Tony was more than glad, and the patron’s name went down in gold letters in his mental account-book.

He soon settled down at the Mission, though the life there was quite as strange to him as that in the Deux Frères had been, or stranger. Agatha’s father, a mild, spectacled man with a brown beard turning grey, had accepted him very calmly. He was used to vagabonds and rather liked them. The others did not take much notice of Tony—he was Agatha’s protégé. She was fond of him, though she would have liked him to be more affectionate, and though some of his ideas distressed her acutely.

He taught the native children conversational French; that is to say, he talked to them in that language, and jeered so bitterly when they made mistakes that they did their best to speak correctly. His method, if such it could be called, was most successful. Even the bigger boys were cowed by his virulent tongue; they were mild creatures for the most part, though greatly given to bragging. They loved stories of Tony’s travels in Europe and the East—Japan was sufficiently remote to be interesting—though they liked the European tales better still.

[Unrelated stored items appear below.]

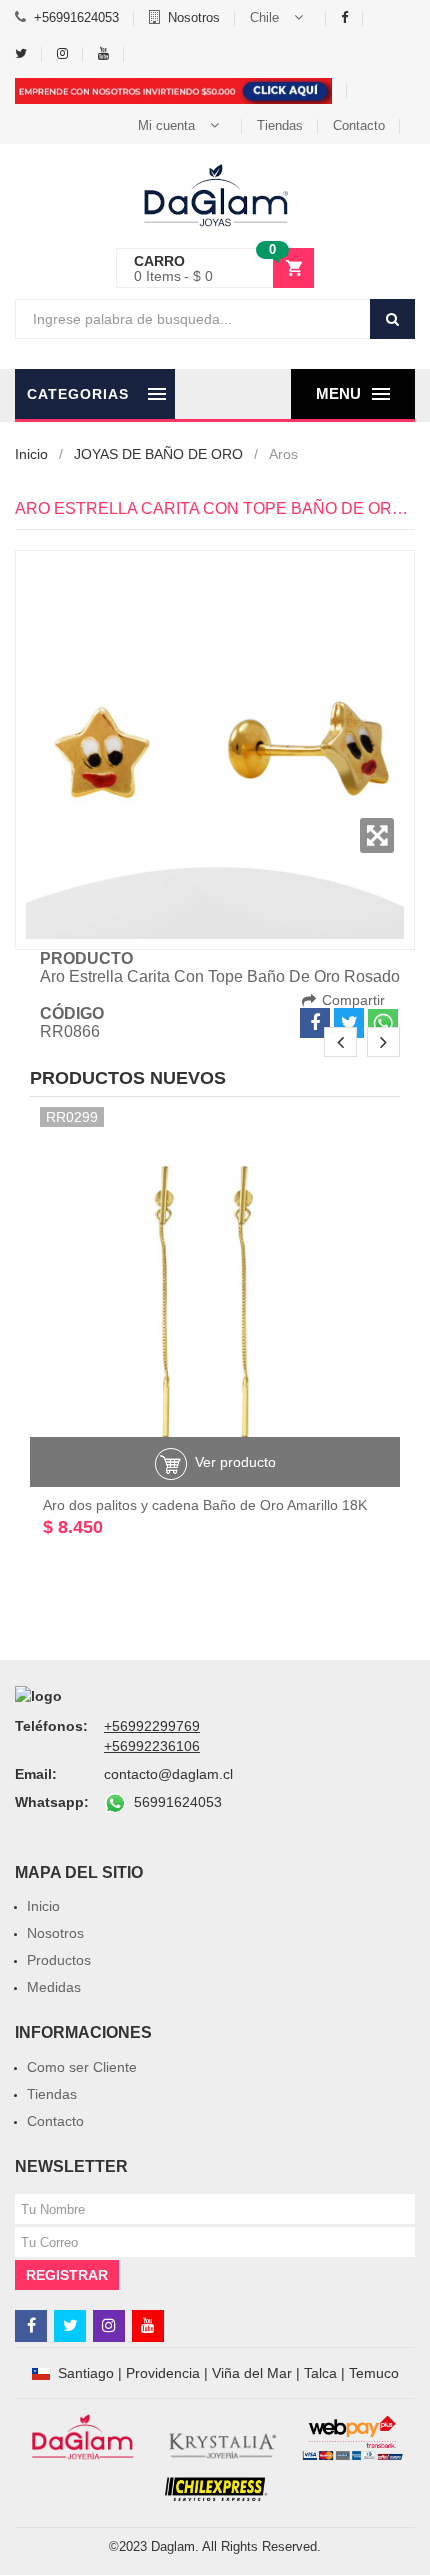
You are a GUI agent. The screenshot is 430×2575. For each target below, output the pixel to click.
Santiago (86, 2373)
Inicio (31, 454)
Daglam (173, 2546)
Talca (320, 2373)
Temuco (374, 2373)
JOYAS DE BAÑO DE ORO (158, 454)
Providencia (163, 2373)
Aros (283, 454)
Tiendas (280, 125)
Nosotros (194, 17)
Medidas (54, 1987)
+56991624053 (76, 17)
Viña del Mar (252, 2373)
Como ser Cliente (82, 2067)
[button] (280, 18)
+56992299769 (152, 1726)
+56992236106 (152, 1746)
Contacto (359, 125)
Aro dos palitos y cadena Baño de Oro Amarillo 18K (205, 1505)
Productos (59, 1960)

Agatha meanwhile was teaching him. She had no complaint to make of his application and intelligence; it is not often that an active boy of ten and a half studies as hard as Tony did; but his ideas on ethics were deplorable, and as she told her father, he was so hard and loveless sometimes.

“You mustn’t scowl at Ibrahim like that, and I’m sure you’re calling him wicked names. I don’t understand your French when you talk so fast. But he mustn’t, must he, papa?”

“You mustn’t show temper. It is a bad example for the other boys.”